Apesar de toda a reformulação da Antropologia contra a visão colonialista que a
fundou – graças em grande parte à publicação póstuma do diário pessoal do próprio
Malinowski (ver figura abaixo) – as cicatrizes desse olhar para os “outros não civilizados”
se reproduzem na prática de muitos antropólogos. Esse é o argumento da antropóloga,
nascida e criada em Santarém, Telma Bemerguy no artigo Antropologia em qual cidade?
Ou por que a “Amazônia” não é lugar de “antropologia urbana”: mesmo depois de
reformulações teóricas a partir da crítica pós-colonial, antropólogos dos grandes centros
continuaram fazendo pesquisas como se o “urbano” (que anda ao lado da ideia de
civilização) não pertencesse à paisagem amazônica. Ou como se fosse restrito a Belém
ou Manaus. Como mostra, isso só começou a mudar na prática com as políticas (hoje
ameaçadas) de expansão de vagas e de interiorização das universidades em direção às
periferias, sertões e fronteiras.
Diário pessoal de Malinowski publicado em 1967. Com isso, foram revelados não só
seus afetos, preconceitos e desejos sexuais na solitária convivência com os “nativos”, mas sua
dificuldade de realizar na prática o método da observação participante, que o consagrou na
disciplina.
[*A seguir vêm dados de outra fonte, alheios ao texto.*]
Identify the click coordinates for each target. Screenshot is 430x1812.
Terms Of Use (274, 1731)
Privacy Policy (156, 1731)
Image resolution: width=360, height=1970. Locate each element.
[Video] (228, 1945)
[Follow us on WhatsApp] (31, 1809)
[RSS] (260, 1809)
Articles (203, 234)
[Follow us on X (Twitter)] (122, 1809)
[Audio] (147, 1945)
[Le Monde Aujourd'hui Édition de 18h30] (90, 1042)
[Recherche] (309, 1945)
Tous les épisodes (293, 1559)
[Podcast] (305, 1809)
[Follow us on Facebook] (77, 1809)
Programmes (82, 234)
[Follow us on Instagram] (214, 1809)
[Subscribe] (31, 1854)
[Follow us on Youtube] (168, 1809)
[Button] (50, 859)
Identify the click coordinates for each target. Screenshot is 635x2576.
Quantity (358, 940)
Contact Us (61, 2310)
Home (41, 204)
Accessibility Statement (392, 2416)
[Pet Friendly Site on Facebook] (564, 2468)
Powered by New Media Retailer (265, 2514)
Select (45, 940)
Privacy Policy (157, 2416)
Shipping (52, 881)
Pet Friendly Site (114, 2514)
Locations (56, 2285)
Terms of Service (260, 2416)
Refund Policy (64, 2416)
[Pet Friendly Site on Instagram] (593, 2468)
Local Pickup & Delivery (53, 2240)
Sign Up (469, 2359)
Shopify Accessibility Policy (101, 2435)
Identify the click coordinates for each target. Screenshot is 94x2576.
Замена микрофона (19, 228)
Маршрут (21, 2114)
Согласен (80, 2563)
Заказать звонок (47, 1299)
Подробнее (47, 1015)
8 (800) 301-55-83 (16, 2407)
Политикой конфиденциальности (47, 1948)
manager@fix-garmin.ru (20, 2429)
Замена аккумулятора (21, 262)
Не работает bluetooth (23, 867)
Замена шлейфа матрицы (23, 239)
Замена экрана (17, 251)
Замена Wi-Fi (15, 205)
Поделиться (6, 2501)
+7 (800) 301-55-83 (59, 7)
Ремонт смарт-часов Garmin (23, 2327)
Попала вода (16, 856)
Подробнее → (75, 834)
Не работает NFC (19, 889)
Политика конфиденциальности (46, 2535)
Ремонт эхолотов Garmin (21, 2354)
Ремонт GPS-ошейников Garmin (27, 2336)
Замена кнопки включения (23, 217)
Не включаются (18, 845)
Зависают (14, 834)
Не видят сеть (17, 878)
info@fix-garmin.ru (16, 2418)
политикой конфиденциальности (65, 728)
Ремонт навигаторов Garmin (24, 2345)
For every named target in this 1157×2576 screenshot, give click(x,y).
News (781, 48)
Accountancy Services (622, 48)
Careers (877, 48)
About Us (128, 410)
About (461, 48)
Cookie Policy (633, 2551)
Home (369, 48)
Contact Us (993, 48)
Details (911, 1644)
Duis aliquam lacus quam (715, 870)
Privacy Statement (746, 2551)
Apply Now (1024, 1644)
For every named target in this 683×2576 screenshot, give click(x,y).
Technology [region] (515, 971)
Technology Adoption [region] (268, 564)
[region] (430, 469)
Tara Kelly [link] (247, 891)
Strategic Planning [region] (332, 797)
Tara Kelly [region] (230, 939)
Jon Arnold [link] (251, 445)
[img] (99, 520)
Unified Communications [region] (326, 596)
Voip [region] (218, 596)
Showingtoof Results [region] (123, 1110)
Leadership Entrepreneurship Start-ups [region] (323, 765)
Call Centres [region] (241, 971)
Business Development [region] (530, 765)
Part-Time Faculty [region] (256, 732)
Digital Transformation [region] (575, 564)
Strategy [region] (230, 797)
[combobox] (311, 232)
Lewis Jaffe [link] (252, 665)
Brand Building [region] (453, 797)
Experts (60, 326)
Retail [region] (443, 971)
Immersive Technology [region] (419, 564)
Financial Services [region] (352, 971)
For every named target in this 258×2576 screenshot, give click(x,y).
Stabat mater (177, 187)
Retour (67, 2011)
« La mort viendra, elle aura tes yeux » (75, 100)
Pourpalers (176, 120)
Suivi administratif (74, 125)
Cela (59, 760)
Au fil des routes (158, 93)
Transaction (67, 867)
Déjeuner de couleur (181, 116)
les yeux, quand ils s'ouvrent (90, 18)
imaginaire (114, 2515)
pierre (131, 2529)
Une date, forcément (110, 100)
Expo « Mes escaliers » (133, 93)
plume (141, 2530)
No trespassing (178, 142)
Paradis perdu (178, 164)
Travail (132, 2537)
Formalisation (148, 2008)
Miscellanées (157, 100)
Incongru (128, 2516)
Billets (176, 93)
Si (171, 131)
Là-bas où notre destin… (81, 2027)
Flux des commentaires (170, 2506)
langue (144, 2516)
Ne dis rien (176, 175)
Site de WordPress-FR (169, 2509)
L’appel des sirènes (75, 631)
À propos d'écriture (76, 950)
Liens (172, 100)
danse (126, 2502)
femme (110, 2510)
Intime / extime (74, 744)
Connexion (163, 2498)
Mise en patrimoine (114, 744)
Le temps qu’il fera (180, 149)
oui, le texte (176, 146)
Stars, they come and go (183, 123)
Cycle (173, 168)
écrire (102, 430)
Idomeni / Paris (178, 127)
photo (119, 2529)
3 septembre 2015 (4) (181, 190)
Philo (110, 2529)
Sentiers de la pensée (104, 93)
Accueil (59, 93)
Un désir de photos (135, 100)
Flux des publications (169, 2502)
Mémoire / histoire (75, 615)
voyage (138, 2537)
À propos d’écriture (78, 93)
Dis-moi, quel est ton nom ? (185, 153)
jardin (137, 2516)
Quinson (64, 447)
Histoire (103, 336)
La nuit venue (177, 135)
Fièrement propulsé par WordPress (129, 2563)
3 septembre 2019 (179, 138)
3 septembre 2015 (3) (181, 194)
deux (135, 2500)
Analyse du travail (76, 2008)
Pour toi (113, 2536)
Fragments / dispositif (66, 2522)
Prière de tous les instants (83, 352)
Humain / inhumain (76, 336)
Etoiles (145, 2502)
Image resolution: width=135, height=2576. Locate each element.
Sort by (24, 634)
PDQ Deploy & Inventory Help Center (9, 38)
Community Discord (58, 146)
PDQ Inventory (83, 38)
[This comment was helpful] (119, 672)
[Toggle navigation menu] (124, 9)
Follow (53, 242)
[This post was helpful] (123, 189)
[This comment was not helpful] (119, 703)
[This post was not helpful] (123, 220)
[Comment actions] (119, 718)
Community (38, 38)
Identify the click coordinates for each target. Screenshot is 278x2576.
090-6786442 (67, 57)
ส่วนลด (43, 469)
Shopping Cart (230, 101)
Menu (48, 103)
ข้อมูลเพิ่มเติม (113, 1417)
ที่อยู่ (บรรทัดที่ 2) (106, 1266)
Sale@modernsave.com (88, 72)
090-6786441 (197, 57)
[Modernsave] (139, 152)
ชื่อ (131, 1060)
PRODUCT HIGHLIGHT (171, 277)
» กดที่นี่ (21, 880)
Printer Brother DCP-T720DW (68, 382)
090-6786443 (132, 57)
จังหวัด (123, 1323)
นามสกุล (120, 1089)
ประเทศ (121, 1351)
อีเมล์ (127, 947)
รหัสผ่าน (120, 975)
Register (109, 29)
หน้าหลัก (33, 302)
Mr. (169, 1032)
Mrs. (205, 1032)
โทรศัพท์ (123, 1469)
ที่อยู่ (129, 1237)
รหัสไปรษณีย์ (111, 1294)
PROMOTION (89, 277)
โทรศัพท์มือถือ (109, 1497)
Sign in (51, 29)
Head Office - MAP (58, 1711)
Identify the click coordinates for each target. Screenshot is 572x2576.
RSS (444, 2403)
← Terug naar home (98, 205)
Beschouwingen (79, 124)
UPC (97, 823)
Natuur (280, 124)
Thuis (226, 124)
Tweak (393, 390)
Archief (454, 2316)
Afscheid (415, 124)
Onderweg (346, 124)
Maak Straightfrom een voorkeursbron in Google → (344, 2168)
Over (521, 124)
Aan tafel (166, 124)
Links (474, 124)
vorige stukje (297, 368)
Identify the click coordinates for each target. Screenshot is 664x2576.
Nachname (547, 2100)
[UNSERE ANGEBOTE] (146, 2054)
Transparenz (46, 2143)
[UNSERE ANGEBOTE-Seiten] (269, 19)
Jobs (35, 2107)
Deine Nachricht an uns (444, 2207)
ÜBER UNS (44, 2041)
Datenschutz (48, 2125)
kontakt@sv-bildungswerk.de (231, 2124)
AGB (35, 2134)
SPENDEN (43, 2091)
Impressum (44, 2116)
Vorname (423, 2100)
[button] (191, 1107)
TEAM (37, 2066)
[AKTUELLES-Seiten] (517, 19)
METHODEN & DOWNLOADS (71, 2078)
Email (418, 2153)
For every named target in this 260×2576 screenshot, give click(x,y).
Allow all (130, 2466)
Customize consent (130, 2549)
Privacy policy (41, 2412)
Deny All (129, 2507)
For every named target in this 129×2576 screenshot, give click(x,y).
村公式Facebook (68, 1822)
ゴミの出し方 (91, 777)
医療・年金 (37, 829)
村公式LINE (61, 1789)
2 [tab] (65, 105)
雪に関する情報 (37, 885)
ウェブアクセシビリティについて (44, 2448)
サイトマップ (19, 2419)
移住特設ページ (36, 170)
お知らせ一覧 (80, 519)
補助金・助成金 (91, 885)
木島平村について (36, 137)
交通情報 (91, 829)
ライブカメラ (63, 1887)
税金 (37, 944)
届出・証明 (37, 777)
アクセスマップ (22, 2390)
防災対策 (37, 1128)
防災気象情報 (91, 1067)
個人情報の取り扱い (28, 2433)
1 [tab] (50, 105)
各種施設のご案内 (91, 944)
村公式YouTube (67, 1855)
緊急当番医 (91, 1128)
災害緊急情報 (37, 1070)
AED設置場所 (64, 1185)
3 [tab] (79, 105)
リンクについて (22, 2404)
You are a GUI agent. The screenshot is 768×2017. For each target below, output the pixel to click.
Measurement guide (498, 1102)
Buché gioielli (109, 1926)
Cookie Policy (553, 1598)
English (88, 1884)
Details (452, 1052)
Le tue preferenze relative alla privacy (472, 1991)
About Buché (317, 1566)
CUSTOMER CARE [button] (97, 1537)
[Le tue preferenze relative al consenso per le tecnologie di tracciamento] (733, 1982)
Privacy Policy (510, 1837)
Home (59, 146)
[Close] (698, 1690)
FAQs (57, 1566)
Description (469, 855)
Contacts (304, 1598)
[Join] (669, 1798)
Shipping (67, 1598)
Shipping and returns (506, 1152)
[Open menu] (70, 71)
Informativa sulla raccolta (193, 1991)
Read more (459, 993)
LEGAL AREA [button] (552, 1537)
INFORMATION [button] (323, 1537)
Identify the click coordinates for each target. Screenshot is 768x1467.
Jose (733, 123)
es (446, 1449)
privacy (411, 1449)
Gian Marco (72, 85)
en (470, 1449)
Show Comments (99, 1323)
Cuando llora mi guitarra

O diário impulsionou um debate nos anos 1970 e 1980 sobre a importância da
explicitação das condições de produção da etnografia e da teoria antropológica.
Tentando não dar spoilers, uma possível sinopse de Bacurau diz muito: faroeste
sobre um povoado fictício retratado como abandonado em termos de políticas públicas,
cuja população é tratada como matável, à margem da cidadania, mas contabilizada como
voto. Fazendo jus ao seu nome (um pássaro "brabo") e provando ser gente, os
desconfiados bacurauenses se unem contra forasteiros – uma carioca e um paulista vistos
eles mesmos como “outros” pelos gringos americanos liderados por um alemão – que
querem exterminá-los e o prefeito que incentivou sua chegada. Na rebelião, contam com
os jagunços locais ao fazerem uso da memória de lutas passadas, materializada nas armas
guardadas no museu do povoado – aquele que os estrangeiros não se prestam a visitar.
Muito distante, mas nem tanto, em Progresso – nome que revela o sonho
colonizador de seus “fundadores”, para quem o projeto de futuro é o agronegócio mato-
grossense – ouvi muitas vezes que são pacíficos até se revoltarem por causa do “abandono
do governo”. Muitos repetiam que violento é o Rio de Janeiro, onde tiroteios matam
qualquer um, enquanto na BR-163 a bala tem alvo certo – porém, para os ameaçados de
morte de lá, isso é muita covardia, como dizem3. Nas mobilizações por políticas públicas
e variadas formas de acesso à terra e recursos naturais (que reúnem agentes bastante
desiguais socialmente, diferentemente de Bacurau), ou nas resistências dos pequenos à
pistolagem, recorrem a memórias de lutas transmitidas na reconstrução contínua de suas
histórias em conversas, livros biográficos, fotos, entrevistas etc.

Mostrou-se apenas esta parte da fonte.